Around noon, on February 8, 2018, I looked through Azul’s eyes for the last time as I put him in some stranger’s arms. She let me take his blue collar before we parted ways. I had to go, with teary eyes, and pay the fee for letting my little one go. Eight months after, it is a day that I remember on the detail. That morning Azul took some toilet paper from the bathroom trash can. For the first time in his short life. He ate his food but was irritated. He wouldn’t let me clean his face from the toilet paper mess. He wouldn’t let me hug him. That morning I left to work knowing that I had to make a decision. His illness was making his existence painful, both for him and for me. And the meds weren’t working.
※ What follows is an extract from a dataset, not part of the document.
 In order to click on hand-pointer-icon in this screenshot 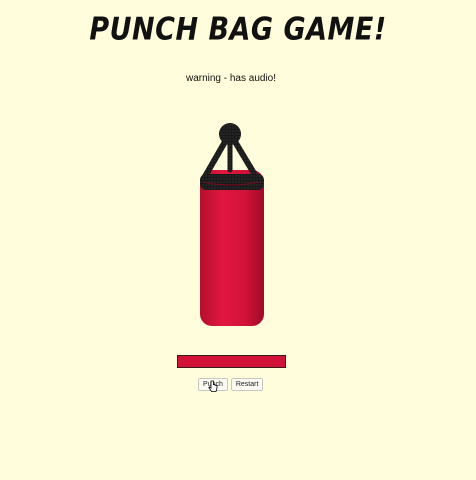, I will do `click(213, 386)`.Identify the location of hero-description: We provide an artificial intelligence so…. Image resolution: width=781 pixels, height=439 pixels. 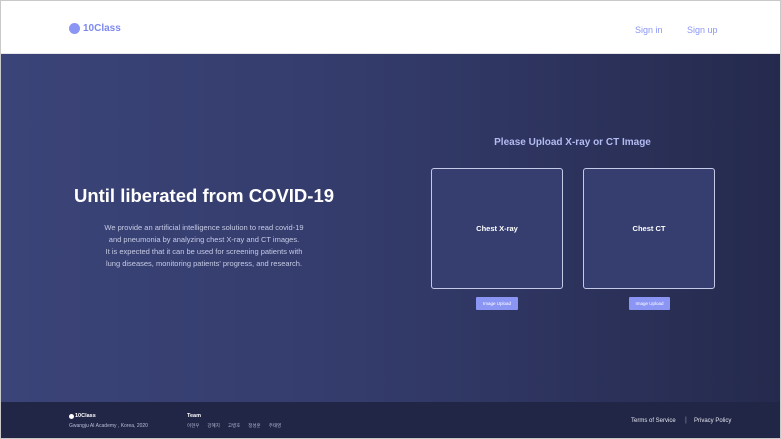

After the vet told me it was the best decision and before letting go, while still on that cold silver table, I wrapped Azul around with his blue sabanita and let him indulge for the last time with his favorite bone marrow treat. Even in pain, he let me cuddle him and kiss him. I couldn’t stop smelling him. It was a strong, sour and sweaty smell, but it was his last smell, and I love it. Azul looked at me, all I could see was pain, and sadness, I even could see a hint of complicity. He knew that I was leaving him. He knew that we wouldn’t see each other again. And little did I know how hard it was going to be, in the silence and depths of my heart, life without him.
My last days with him were full of forced cuddles and fear. Hugging hurt him. Holding hurt him. He was so swollen that every touch caused him pain. And not being able to hold him tight broke my heart. When I tried, he defended himself and bit my face a couple of times. But I couldn’t get mad at him. He spent his last days resting on his bed and on his corner of the living room rug. He only moved to go to pee, and to do what he loved the most: to eat, even when I was only providing him with healthy food.
Eight months after, my place still feels empty. I still cry every other day. I remember him when I look at his corner, when I go to pee and there’s no one sniffing around my feet. I remember him when I open the ham package or when I enjoy my meals and I can’t share with him anymore. Sometimes I wonder if there’s something that I could do to stop it from being painful or if I just have to let time work. I refuse to hide the few things I have from him around home because, even if they make me feel sad most times, they also cause me incredible joy.
Azul was gone on a breezy afternoon, on a season where many things of my life were also gone. Azul had a short but wonderful life. Azul was destined to die young, maybe in the precise moment when I needed to let some things go to welcome others.